- SELECTED EXTRACT:
Joost Mes Views: LET PERFORMANCE DO THE TALKING
By Ligaya Caban
Mr. Mes had announced retirement from the Dutch Team, honing to regain the Manila Soccer World Cup won in 2013. He hanged his jersey to avail of senior citizen privileges a day past October 9th, his official entry to the Millennial generation.
And proceed to offshore sailing, re-qualify as Yachtmaster, crew for Sydney in the Hobart Race by end of December --- back to his roots and romance of the sea.
Marino World earned a one-on-one interview October 25th in Manila with, Q&A herein:
MW. Being a trustee of the Dutch Chamber in the Phil, what interest do you push for the Chamber to be involved in?
JM: Netherlands has consistently ranked within the Top-5 countries for Direct Foreign Investment in the Philippines; we try to promote and facilitate this trade. Apart from this, we have a sizable maritime interest here. There are well over 10,000 Filipino Officers and Ratings serving on Dutch-flagged ships.
The Dutch Shipowners Association and the Dutch government are supporting a public Maritime Academy in Leyte, a main source for Officers on Dutch-flagged fleet for over 15 years the project is running. Dutch shipowners have ships calling the Philippines on a regular basis.
It is Dutch-Philippines maritime cluster I am most concerned with in the Chamber.
MW. At the IAMU-MET conference in Manila, Anglo Eastern group Managing Director Pradeep Chawla tipped Africa as one of the future main players in manning. Having worked in shipping in Africa, do you see any challenge from them against the Philippines in manning and shipmanagement?
JM: Africa has been a long time for me. But yes, I noted Pradeep who has a sharp nose for trends. I agree Africa has an increasing role to play in the local offshore market and regional shipping.
But as global player, the threat for the Philippines is coming from Indonesia, China, Vietnam, Myanmar and India. For shipmanagement Hong Kong and Singapore remain the strong regional ship management centres backed by favourable business conditions and tax incentives.
The Philippines is slowly attracting some ship management business… with an increasing pool of senior officers gaining experience ashore… but also needs the confidence of the ship owners/managers and a favourable business environment.

- RECORDS SUPPLIED:

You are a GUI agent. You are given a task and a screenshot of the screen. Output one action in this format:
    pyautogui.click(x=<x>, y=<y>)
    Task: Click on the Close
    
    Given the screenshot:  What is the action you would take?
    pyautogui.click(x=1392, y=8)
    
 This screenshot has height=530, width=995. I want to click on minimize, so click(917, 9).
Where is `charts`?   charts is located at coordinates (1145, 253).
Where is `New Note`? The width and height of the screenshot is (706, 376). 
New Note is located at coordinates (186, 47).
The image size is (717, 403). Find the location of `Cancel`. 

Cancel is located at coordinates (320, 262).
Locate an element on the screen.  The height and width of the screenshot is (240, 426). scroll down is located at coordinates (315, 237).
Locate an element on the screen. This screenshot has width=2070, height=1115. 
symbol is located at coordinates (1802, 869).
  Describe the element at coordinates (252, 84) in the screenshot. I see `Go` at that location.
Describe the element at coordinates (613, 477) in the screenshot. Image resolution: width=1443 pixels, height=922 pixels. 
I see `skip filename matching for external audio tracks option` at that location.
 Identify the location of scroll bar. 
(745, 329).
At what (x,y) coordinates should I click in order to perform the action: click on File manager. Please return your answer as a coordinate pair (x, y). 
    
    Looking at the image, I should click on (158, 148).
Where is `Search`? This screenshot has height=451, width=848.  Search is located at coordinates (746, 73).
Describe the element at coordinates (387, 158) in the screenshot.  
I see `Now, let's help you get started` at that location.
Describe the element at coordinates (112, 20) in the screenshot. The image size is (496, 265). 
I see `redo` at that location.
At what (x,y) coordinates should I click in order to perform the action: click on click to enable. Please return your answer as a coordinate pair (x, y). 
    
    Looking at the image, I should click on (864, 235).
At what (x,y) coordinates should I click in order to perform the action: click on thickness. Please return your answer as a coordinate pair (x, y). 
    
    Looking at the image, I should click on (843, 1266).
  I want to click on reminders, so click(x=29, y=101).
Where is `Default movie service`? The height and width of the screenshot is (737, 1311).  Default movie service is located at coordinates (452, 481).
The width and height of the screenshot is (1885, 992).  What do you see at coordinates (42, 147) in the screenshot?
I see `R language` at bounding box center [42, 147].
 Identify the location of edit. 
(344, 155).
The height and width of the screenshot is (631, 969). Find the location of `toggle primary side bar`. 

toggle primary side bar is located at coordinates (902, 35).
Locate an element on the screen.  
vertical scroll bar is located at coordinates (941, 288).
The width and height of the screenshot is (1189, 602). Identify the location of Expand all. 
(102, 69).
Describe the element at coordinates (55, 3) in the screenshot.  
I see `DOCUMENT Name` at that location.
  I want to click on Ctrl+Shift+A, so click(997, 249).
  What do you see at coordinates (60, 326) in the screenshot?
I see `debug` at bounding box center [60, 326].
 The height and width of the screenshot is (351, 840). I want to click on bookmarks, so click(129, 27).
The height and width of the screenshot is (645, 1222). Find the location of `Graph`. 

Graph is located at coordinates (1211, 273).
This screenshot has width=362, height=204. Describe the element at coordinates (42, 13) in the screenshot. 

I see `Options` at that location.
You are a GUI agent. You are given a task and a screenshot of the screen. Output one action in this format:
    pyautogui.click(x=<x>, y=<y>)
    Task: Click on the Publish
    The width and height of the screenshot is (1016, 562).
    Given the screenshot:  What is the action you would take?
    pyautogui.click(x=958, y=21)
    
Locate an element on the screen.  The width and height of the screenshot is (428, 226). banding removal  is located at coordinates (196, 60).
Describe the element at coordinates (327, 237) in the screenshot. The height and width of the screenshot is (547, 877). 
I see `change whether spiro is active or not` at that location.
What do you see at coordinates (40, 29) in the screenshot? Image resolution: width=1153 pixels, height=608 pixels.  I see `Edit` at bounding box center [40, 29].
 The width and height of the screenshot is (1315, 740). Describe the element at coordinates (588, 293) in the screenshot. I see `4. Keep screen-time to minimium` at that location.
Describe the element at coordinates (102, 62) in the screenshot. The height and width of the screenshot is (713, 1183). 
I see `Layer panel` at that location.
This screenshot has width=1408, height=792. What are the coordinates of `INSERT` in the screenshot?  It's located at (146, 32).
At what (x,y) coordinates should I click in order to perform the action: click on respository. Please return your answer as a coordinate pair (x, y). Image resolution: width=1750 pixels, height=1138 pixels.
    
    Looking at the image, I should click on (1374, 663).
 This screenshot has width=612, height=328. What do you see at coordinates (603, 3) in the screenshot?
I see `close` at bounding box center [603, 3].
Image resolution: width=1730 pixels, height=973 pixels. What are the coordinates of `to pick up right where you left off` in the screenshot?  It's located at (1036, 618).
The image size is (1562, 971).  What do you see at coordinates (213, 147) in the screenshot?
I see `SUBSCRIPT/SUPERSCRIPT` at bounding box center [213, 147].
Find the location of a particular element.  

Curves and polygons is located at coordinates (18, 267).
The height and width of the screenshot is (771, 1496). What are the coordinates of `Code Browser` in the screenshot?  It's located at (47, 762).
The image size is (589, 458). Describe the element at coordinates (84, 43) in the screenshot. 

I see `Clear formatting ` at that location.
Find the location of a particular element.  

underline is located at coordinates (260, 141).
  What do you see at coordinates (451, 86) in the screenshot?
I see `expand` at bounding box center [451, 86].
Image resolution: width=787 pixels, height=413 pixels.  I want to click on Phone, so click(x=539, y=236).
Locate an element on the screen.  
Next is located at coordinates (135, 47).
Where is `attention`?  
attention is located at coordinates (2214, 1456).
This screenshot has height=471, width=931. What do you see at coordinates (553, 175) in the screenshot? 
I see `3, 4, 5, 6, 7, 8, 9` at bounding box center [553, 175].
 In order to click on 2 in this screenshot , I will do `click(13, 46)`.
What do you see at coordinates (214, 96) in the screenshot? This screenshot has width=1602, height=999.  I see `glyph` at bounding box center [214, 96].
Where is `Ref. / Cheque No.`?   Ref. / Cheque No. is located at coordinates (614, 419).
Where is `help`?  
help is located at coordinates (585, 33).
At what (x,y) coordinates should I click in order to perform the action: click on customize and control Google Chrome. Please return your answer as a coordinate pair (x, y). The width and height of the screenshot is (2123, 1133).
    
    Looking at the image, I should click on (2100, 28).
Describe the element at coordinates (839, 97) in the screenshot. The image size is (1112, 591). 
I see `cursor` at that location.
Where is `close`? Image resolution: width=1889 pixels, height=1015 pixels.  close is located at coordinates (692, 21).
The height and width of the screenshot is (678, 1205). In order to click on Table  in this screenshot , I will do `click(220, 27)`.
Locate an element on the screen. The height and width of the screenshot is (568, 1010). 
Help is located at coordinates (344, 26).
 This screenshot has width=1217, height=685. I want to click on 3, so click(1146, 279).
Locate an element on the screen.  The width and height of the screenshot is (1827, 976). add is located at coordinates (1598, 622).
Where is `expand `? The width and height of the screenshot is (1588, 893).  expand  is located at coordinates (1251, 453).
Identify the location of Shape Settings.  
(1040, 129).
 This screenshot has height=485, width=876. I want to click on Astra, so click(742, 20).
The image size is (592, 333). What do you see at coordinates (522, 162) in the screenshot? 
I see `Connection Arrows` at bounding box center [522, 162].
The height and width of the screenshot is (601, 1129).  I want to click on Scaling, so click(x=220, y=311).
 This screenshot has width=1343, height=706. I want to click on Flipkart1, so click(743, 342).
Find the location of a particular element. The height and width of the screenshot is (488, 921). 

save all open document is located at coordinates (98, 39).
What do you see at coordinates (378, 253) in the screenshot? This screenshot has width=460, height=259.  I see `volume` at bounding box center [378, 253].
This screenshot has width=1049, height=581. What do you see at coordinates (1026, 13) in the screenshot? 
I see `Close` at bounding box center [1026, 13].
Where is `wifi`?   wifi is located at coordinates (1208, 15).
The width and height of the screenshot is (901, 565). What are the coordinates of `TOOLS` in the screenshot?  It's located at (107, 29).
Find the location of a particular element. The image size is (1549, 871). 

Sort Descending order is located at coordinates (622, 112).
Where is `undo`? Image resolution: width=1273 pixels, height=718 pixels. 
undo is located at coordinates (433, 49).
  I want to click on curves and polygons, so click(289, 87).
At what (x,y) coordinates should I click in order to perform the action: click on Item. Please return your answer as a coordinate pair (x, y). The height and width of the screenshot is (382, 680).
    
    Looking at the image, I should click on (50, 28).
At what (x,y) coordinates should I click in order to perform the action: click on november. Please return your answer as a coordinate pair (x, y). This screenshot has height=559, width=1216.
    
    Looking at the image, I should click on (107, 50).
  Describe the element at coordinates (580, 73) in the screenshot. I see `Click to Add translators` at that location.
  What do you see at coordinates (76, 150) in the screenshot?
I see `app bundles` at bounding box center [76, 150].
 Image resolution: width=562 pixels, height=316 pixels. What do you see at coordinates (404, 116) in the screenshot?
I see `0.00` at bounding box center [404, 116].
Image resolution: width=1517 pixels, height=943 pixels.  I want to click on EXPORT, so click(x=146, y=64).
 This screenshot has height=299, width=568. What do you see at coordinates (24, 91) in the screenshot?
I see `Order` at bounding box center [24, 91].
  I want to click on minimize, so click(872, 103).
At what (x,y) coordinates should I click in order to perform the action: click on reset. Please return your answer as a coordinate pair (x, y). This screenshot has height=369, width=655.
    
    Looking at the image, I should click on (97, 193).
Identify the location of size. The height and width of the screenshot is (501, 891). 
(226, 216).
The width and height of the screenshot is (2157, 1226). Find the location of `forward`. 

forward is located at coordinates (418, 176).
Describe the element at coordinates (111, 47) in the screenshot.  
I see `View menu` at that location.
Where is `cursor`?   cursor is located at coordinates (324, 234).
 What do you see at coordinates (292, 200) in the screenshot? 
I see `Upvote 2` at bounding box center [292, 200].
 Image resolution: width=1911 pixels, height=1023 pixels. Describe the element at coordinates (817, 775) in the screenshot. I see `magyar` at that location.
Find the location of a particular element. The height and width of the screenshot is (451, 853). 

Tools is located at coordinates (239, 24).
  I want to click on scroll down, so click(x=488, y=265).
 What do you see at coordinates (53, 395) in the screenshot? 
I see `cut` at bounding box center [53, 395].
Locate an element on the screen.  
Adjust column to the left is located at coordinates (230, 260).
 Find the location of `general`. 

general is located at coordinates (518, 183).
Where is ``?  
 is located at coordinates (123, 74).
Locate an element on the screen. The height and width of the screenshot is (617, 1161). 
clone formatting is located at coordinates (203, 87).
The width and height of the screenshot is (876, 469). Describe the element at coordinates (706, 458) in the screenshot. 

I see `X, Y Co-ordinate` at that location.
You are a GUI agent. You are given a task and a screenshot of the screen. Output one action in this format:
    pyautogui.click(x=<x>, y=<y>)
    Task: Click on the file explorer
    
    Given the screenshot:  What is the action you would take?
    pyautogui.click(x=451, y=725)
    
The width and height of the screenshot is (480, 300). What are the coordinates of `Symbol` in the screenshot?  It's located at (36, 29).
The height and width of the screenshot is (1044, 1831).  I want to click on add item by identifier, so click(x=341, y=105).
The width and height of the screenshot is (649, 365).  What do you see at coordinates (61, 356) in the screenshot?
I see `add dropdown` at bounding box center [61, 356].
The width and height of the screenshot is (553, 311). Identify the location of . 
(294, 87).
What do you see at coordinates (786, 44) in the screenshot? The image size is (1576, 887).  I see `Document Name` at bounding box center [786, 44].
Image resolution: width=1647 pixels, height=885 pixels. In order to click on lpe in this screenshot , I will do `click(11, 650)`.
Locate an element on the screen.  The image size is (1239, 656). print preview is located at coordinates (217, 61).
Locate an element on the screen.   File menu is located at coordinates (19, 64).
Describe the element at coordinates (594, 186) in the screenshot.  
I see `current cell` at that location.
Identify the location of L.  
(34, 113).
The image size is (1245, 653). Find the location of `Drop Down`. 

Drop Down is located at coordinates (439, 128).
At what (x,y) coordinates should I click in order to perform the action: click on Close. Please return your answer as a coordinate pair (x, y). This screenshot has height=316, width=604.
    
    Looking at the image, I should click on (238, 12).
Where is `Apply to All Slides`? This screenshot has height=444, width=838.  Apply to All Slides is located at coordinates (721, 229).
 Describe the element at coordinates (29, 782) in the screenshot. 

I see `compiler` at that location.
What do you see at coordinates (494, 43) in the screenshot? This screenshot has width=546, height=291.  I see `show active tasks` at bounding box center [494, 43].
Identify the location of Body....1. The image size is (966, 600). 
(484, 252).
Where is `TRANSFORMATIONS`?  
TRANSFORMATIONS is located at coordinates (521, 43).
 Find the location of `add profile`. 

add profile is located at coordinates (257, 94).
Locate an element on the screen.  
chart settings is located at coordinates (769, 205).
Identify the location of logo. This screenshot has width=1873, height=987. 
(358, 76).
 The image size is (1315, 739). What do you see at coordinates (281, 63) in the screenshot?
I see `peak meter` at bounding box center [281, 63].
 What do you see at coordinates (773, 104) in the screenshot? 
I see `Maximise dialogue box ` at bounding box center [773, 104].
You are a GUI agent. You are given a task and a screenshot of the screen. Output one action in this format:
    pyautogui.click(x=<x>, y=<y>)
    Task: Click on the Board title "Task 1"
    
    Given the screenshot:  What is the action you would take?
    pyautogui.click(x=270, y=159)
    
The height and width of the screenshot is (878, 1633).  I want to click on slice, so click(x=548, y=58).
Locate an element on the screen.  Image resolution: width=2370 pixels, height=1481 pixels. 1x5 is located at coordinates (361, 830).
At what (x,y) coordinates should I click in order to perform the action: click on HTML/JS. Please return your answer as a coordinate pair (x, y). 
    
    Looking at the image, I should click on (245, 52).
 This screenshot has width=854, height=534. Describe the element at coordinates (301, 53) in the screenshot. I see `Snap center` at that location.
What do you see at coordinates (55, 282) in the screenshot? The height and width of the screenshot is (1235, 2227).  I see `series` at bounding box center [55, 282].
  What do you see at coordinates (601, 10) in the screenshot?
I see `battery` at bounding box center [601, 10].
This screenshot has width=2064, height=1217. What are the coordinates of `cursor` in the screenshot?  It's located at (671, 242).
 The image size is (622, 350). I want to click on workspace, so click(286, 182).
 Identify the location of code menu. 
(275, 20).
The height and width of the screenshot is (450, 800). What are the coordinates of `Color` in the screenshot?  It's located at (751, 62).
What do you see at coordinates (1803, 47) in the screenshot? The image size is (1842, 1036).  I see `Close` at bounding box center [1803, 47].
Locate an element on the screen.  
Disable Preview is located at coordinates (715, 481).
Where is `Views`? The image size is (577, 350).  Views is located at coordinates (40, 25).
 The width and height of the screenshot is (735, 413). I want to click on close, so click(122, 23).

- JOBS:
- A) Do these statements agree with the Joost Mes interview? (i) The Netherlands has ranked among the top five countries for direct foreign investment in the Philippines. (ii) The public Maritime Academy backed by Dutch shipowners and the Dutch government is in Manila. (iii) Mes names Africa as the main global threat to the Philippines in manning. For each, answer yes or no and quote the deciding words.
- B) Resume the Joost Mes interview from where it stops.

- RESULTS FOR EACH TASK:
- A)
(i) Yes: "Netherlands has consistently ranked within the Top-5 countries for Direct Foreign Investment in the Philippines"
(ii) No: "a public Maritime Academy in Leyte"
(iii) No: "But as global player, the threat for the Philippines is coming from Indonesia, China, Vietnam, Myanmar and India."

- B)
MW. You noticed the high attrition rate in 2018 on BSMT/BSMarE, only 2,256 passed out of 82,205 starting. Is this our default as “the best educated ratings in the world.” Is this systemic or where are the weak links?
JM: MARINA OIC VAdm Vingson at an IAMU-MET Conference in Manila last February presented the numbers from a comprehensive study by MARINA and CHEd on results of Maritime Education in the country. It is a public secret that the educational system was not very effective in producing Officers but never before was wastage this visible.
Is it systematic…yes but I have to be careful there as the Maritime Education in the Philippines is a varied lot. Out of the 75 or so approved schools let’s say the top-10 or so schools are doing a good job and owners find their way to those institutions. More and more of their graduates make it into senior positions on board, ashore or back as educators.
Graduates of other schools will have a harder time; lucky ones might find their way via the domestic fleet as ratings. I fear the majority will never make it on board. They have bled tuition fees and worked hard for three years, yet remain empty-handed. They end up with an incomplete college education and a disillusion.
Education is business in the Philippines, many school owners seem to focus more on quantity than quality. Under pressure of the EMSA audit, MARINA and CHEd are now slowly closing the net on sub standard schools. It is not about producing as many graduates as you can… but graduates who are fully compliant with international standards. Quality over Quantity.
MW. CHEd Memo Order 70 puts SBT solely with the maritime schools, now struggling at 60% and face the spectre of a 100% goal.
JM: I can understand both side of the coin here. I can see the administrations reasoning to focus on output of institutions as one of the criteria to be satisfied. The extent to which a school manages to place its graduates is a reflection of the quality as perceived by the shipping industry.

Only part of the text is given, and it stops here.